Baby Ruby is a 2022 American psychological horror-thriller film written and directed by Bess Wohl, in her directorial debut. It stars Noémie Merlant, Kit Harington, and Meredith Hagner.

The film had its world premiere at the Toronto International Film Festival on September 9, 2022. It was released on February 3, 2023, by Magnet Releasing.

Cast
 Noémie Merlant as Jo
 Kit Harington as Spencer
 Meredith Hagner as Shelly
 Reed Birney as Dr. Rosenbaum
 Jayne Atkinson as Doris

Release
The film had its world premiere at the Toronto International Film Festival on September 9, 2022. Shortly after, Magnet Releasing acquired US distribution rights to the film. It is scheduled to be released on February 3, 2023.

Reception
On Rotten Tomatoes, the film holds an approval rating of 69% based on reviews from 39 critics, with an average rating of 6.3/10. The website's consensus reads, "A flawed but finely cut gem, Baby Ruby puts the horror of new parenthood under a frighteningly effective magnifying glass."
================================
TASKS FOR THIS EXERCISE →
1. Could you swap "Get Started" for "Sign Up" in the rows starting at the line containing "The image size" and ending at the line containing "pos(833,162)", keeping everything else unchanged and leaving out the pictures?
2. Can you continue the article on the film Baby Ruby from the point where it stops?

MATERIAL FOR THIS EXERCISE →
================================
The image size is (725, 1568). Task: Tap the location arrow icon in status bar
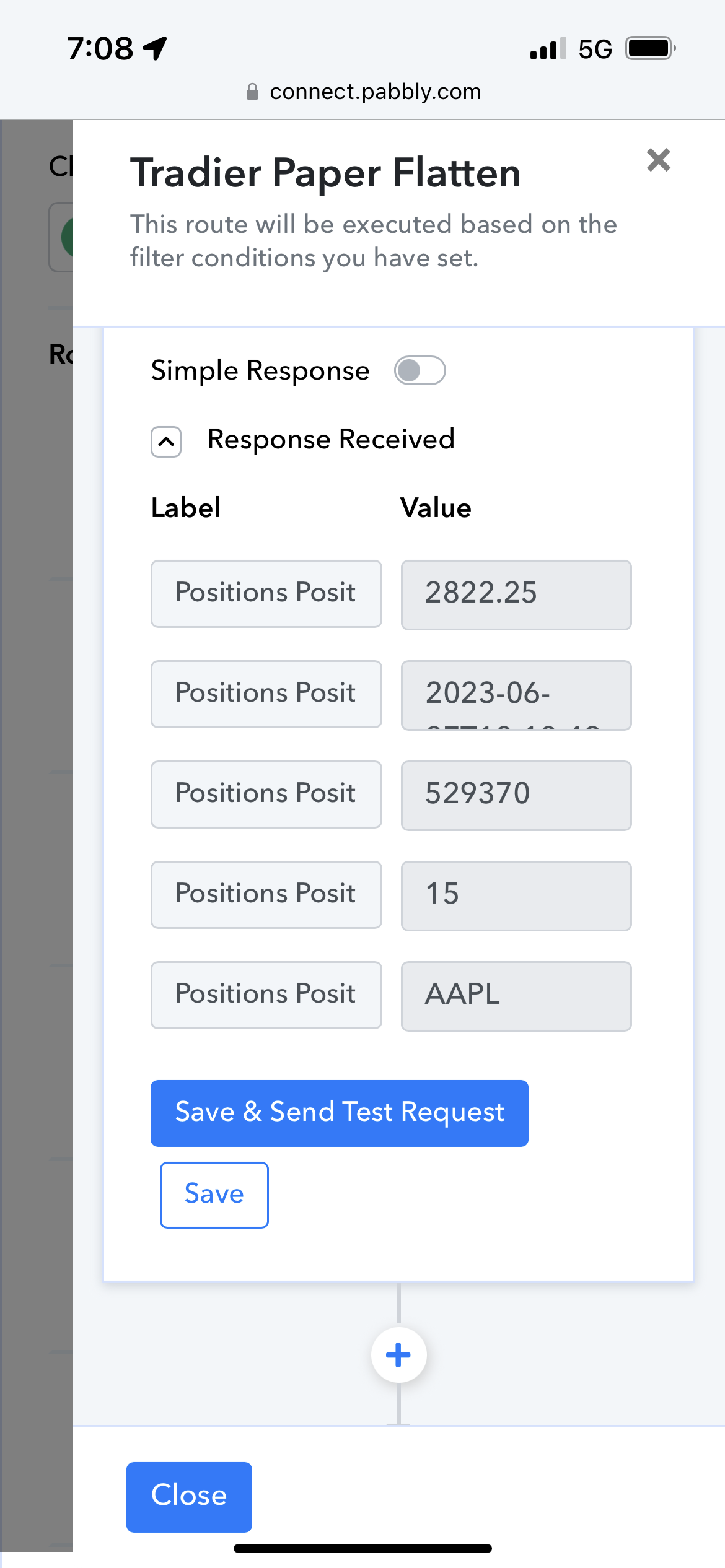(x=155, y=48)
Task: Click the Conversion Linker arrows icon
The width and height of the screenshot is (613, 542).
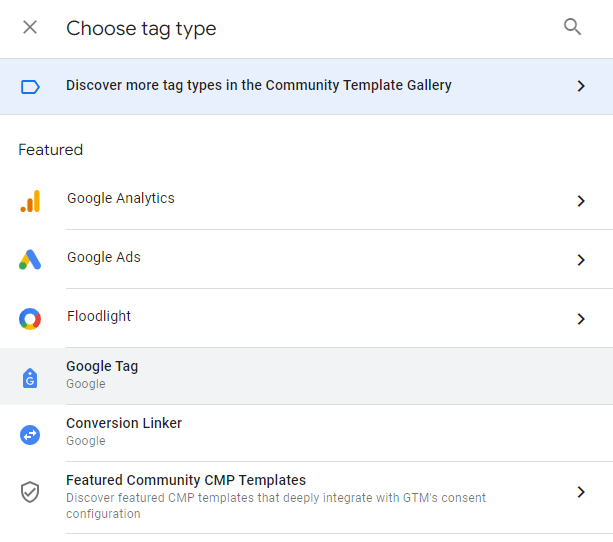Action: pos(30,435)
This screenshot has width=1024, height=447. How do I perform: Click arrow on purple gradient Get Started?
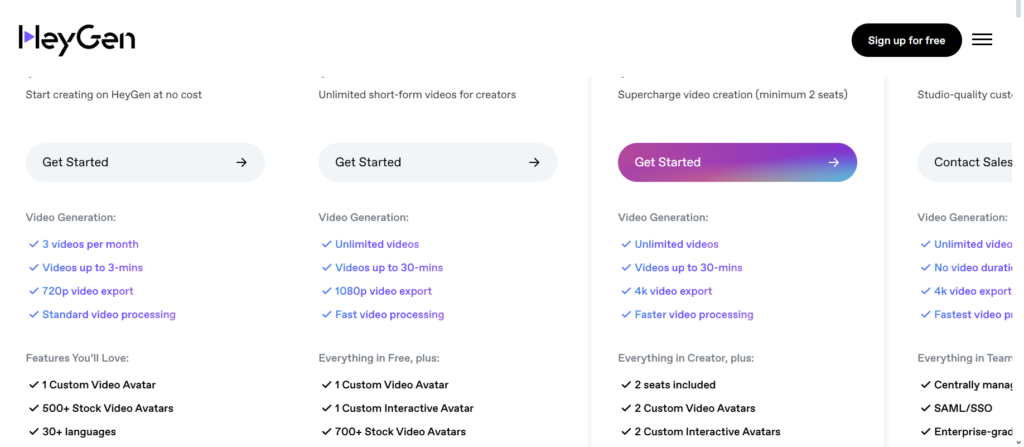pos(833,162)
================================
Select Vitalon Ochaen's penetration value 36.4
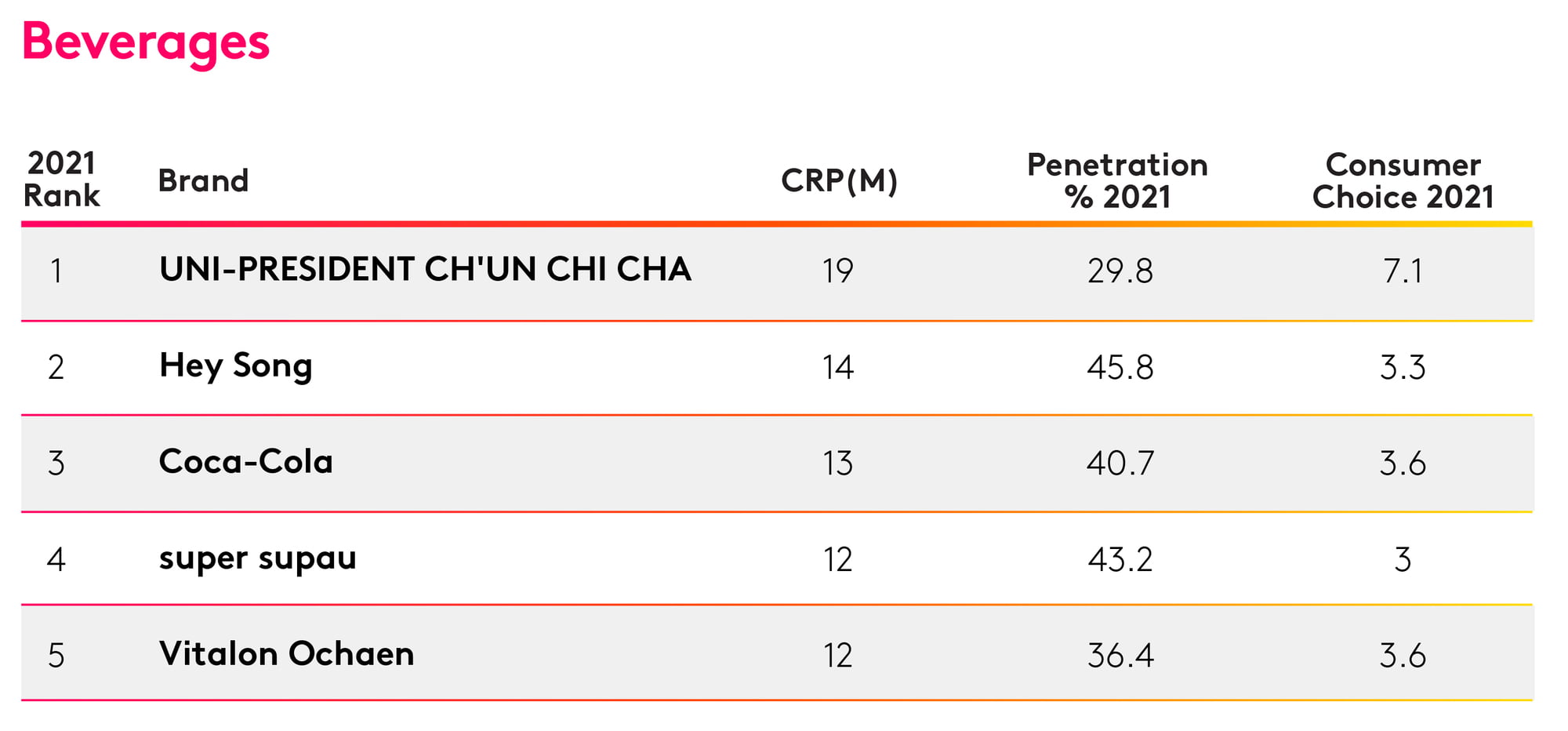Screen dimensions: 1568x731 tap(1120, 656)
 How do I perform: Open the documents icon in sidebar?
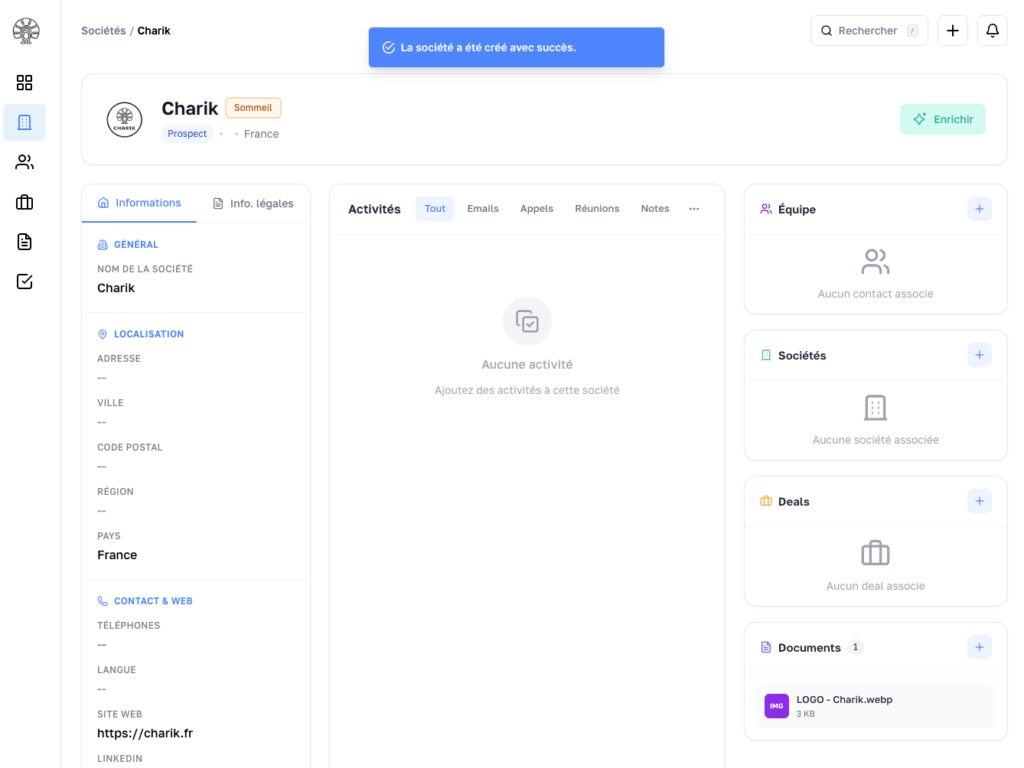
================================
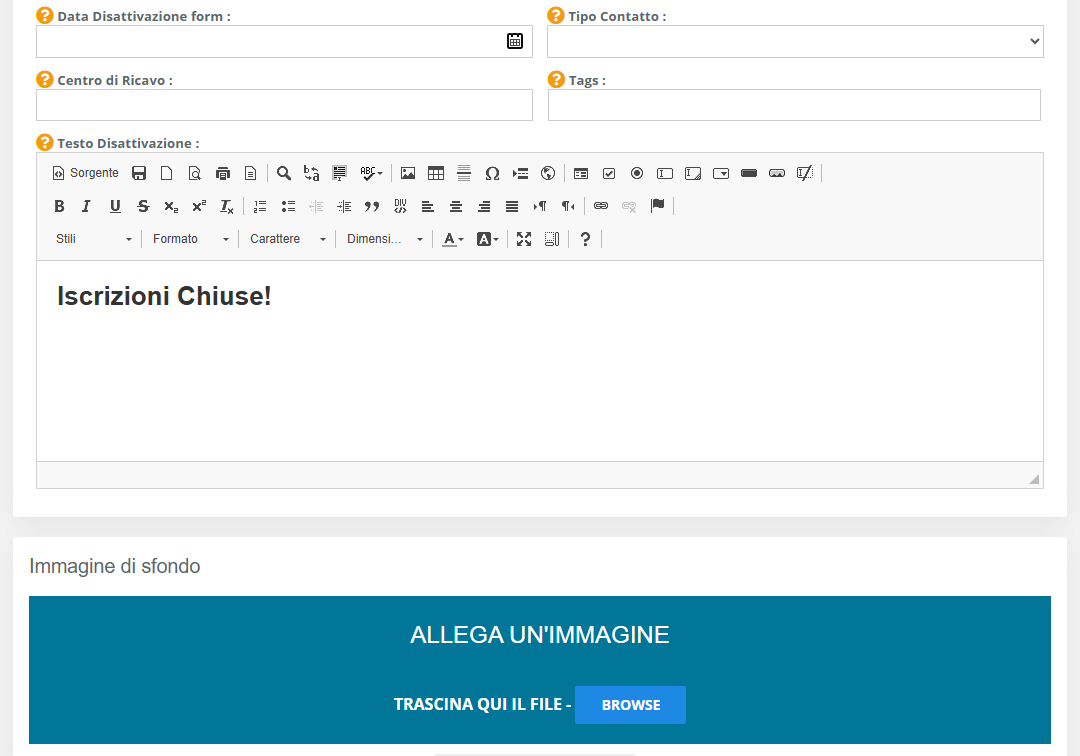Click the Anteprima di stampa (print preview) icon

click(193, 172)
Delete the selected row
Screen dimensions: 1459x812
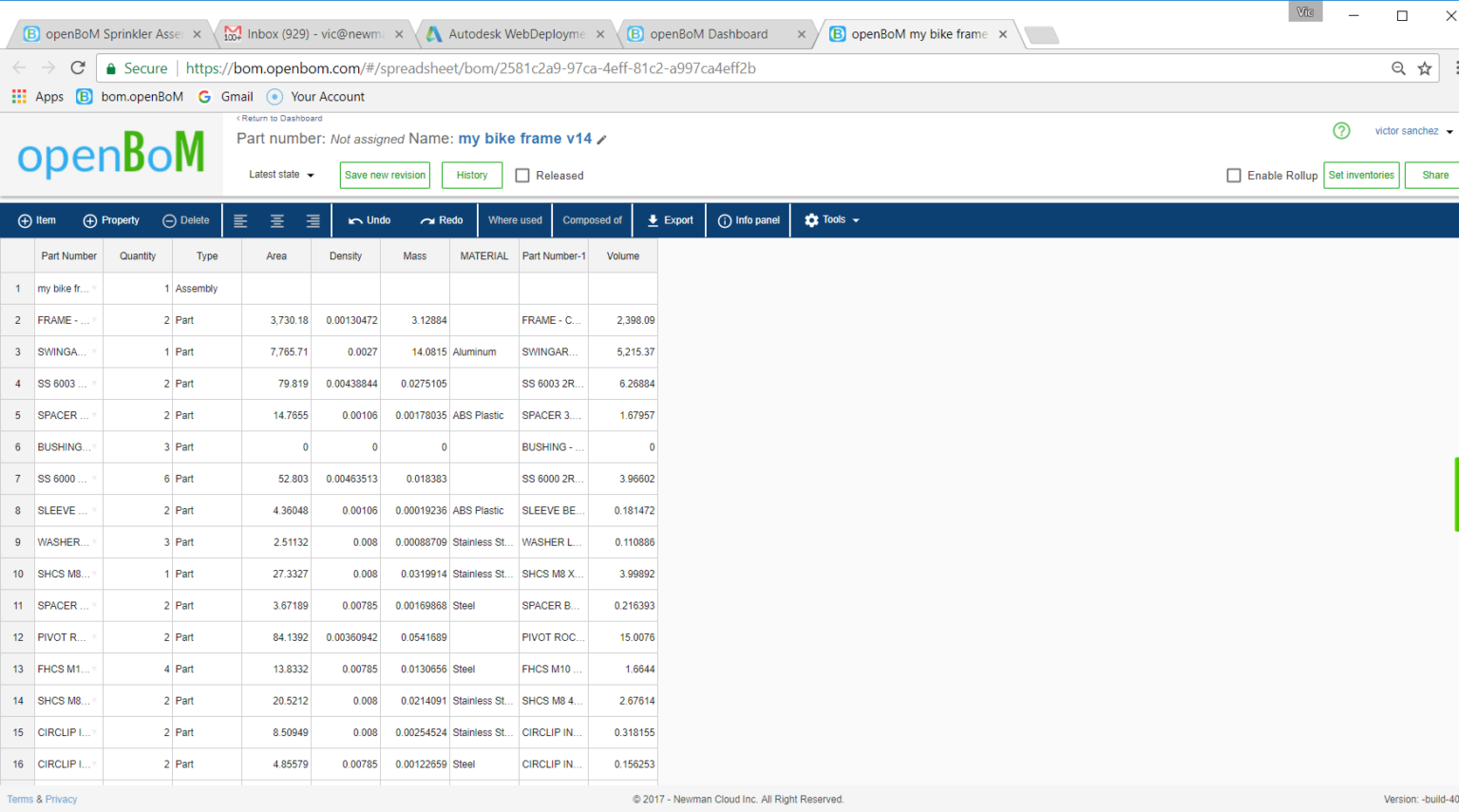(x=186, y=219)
================================
ANSWER LIST →
1.
The image size is (725, 1568). Task: Tap the location arrow icon in status bar
(x=155, y=48)
Task: Click the Conversion Linker arrows icon
The width and height of the screenshot is (613, 542).
Action: pos(30,435)
This screenshot has width=1024, height=447. How do I perform: Click arrow on purple gradient Sign Up?
pos(833,162)

2.
In a review for San Francisco Chronicle, Bob Strauss wrote: "Playwright Bess Wohl’s feature-directing debut is a sly, mutant meld of horror thriller, feminist satire and subjective, postpartum paranoia study. It’s serious about how the demands of baby care can overwhelm, and skeptical of societal pressures on women to not just accept but love motherhood’s burdens."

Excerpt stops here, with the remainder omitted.